There was no sign of where the water had gone, but the owners said it must have flowed back into the sandy trench dug to house the pool pipes before flowing around and under the pool shell, saturating the crushed rock base and the surrounding soil.
A few weeks later, they noticed warping on the pool floor, the ledges and steps had become uneven and there were cracks in the pavers.
They said the damage has increased over time, describing it as ‘‘irreparable’’.
During the hearing, Summertime Pools said it had not sent any employee to the property that day and therefore it cannot be responsible for the pool emptying.
The company produced records from the Bureau of Meteorology which indicated on March 7, 2012, there had been very heavy rainfall and localised flooding in the area around Echuca.
But the owners said there had not been any flooding on their property.

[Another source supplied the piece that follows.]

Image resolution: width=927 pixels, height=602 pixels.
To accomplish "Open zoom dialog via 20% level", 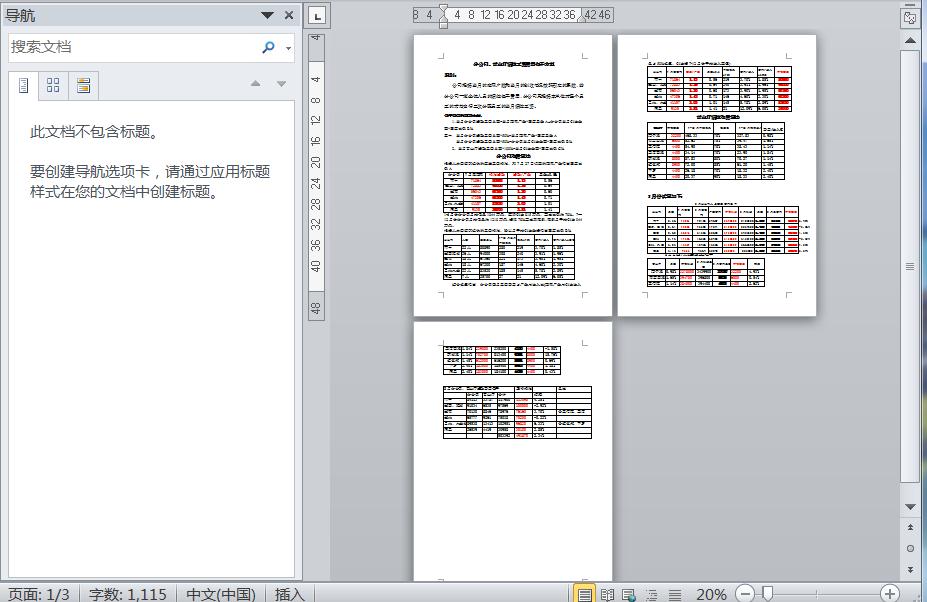I will click(x=711, y=594).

The company claimed concrete could be used to repair the damage, which would be less expensive than a full replacement, but could not give a reasonable explanation how the pop-up jets or in-pool cleaning system could then operate.
In her ruling, VCAT senior member Suzanne Kirton said the appropriate solution was a complete pool replacement.
Summertime Pools were found to be in breach of the Australian Consumer Law and the Domestic Building Contracts Act and liable to the applicants for the damage.
‘‘I am satisfied that the applicants are entitled to an order for the amount it will reasonably cost to replace their pool with an equivalent,’’ she said.